Here I am, almost 25, with only a year of college under my belt. And to think that in high school, I was one of the bright ones that people thought was going to go somewhere. All this time I’ve regretted that decision. I’ve thought time and again that if I had said no, maybe I’d have graduated, maybe I’d be somewhere teaching snotty teenagers Shakespeare and helping them prep for their SATs. But the more time that passes, the less I believe that teaching high school kids is what was right for me. I don’t know that I would have dealt well with the students that didn’t want to learn. I’ve never doubted that I could do wonders with the students who felt like I did about English, who wanted to be there, were excited to talk about the latest reading, and who devoured each new book with gusto. But I had to face the facts that most students wouldn’t be like that.

I’ve spent the last several years bouncing back and forth with what I wanted to do with the rest of my life. Maybe I wanted to be an ultrasound tech. What about a math teacher? I could be an editor at some publishing house. Or maybe an accountant at the main office of the grocery store where I currently work. Then last year, when I was doing all my research about how to lose weight, helping Matt with his diet plan, and debunking common nutrition myths for my family around the dinner table, I had an idea: maybe I could be a dietitian. I kicked it around, checked out the courses offered by one of the local colleges, but pushed the idea aside again when things went south this summer.

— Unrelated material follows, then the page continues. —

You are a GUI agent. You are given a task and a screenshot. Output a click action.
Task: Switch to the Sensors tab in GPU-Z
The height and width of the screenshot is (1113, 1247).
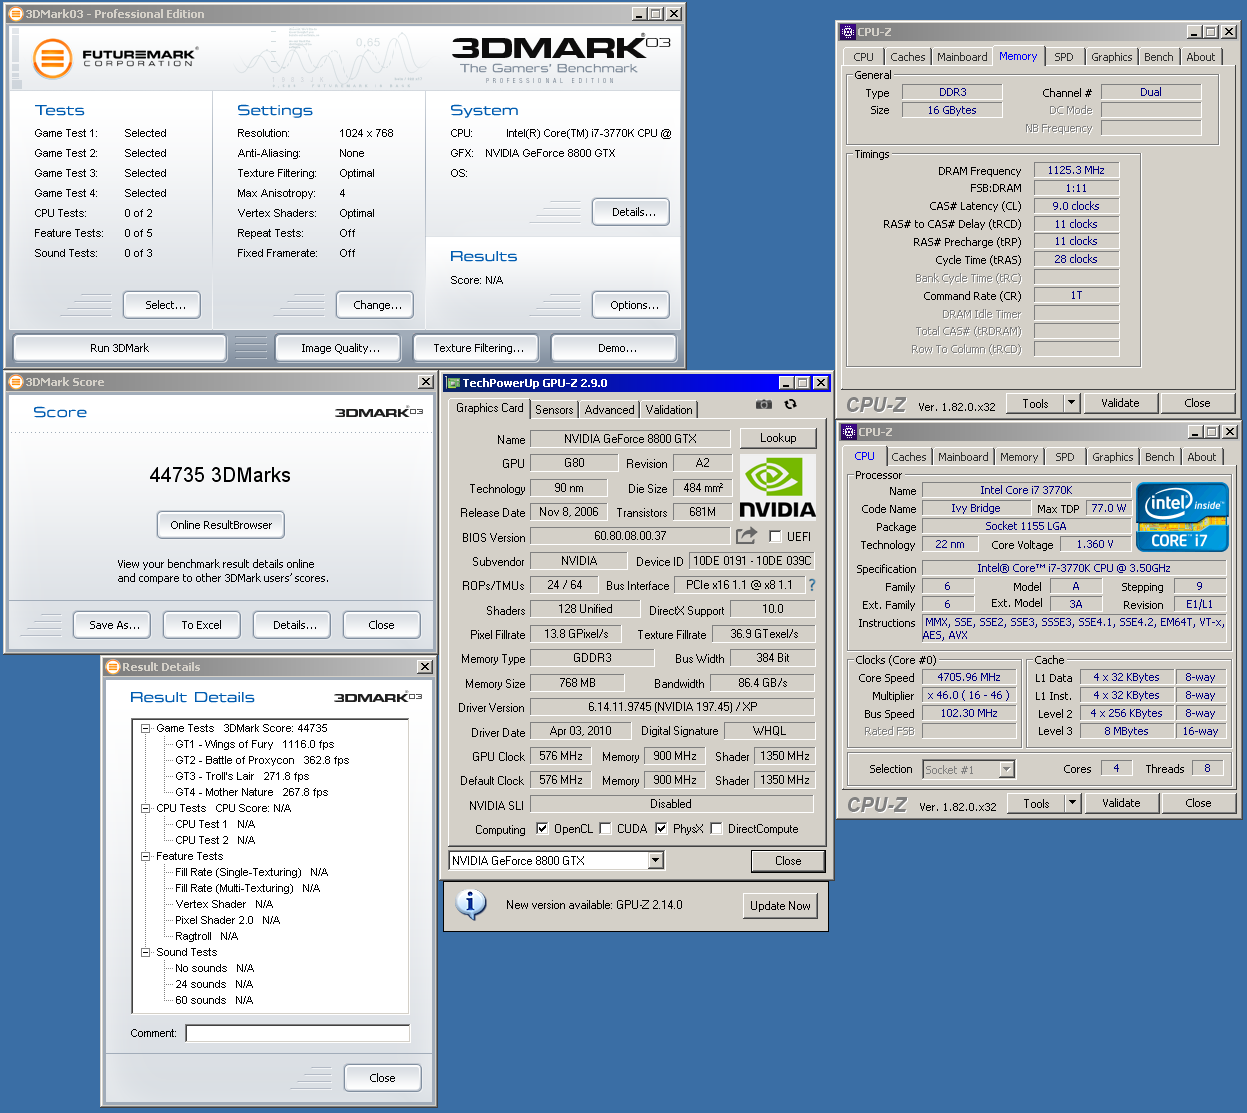554,409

But today the idea cropped into my head again. I was at a workshop that I signed up for to improve my interview skills so I could maybe get a job at a bank. It was a huge step for me, seeing as I hate change with a passion, and my life has been nothing but change since June. But, I figured I had out grown my current job, and that it was time for me to start moving on to bigger and better things. So I was sitting in this workshop, one of only two people, listening as the teacher is talking about how if we get licensed in something, we’ll be more hirable. He’s going through all these online certificates that the state will help pay for, and how we can find which ones will be best for us to think about through an aptitude test, and I got the tiniest tickle of a thought in the back of my head. Maybe…. I take my test, and I’m told—again—that I would be good working with the public, assisting the public. Another tickle. I start to scroll through the jobs they suggest. And low and behold, what’s on the list? Registered dietitian.

I’m going out of state on vacation next week, so I won’t have time then, but as soon as I get back, I’m going to see if I can make an appointment to shadow a local RD for a day. Get a chance to talk to him or her, get their views on the job. But if this is something I decide I want to do, I’d be able to help people like that woman in the Subway today. I could teach her that things need to be done in moderation. I could help people like my friend, who think that starving themselves and working themselves into the ground is the way to lose weight. And I could help people like me. Girls recovering from eating disorders who just want to like what they see in the mirror for a change.

For the last almost six years I have resented Matt for asking me to make the choice between him and my future, as much as I tried to swallow that fact down. I resented him for being selfish, and I resented myself for not being so. But today, for the first time, I admitted that maybe it was for the best. If I had said no, if I had gone back to school, who’s to say that I would have found what I wanted to do? I might not end up wanting to be an RD, but I know for sure that I would have been unhappy teaching high school kids. And that would have been thousands of dollars in student loans down the drain, or at the very least spent to make me miserable. So, even though I preach it all the time, I am forced to admit that everything happens for a reason, and though we may not see that reason now, and we may not see that reason ten years in the future, it’s out there. We just have to believe.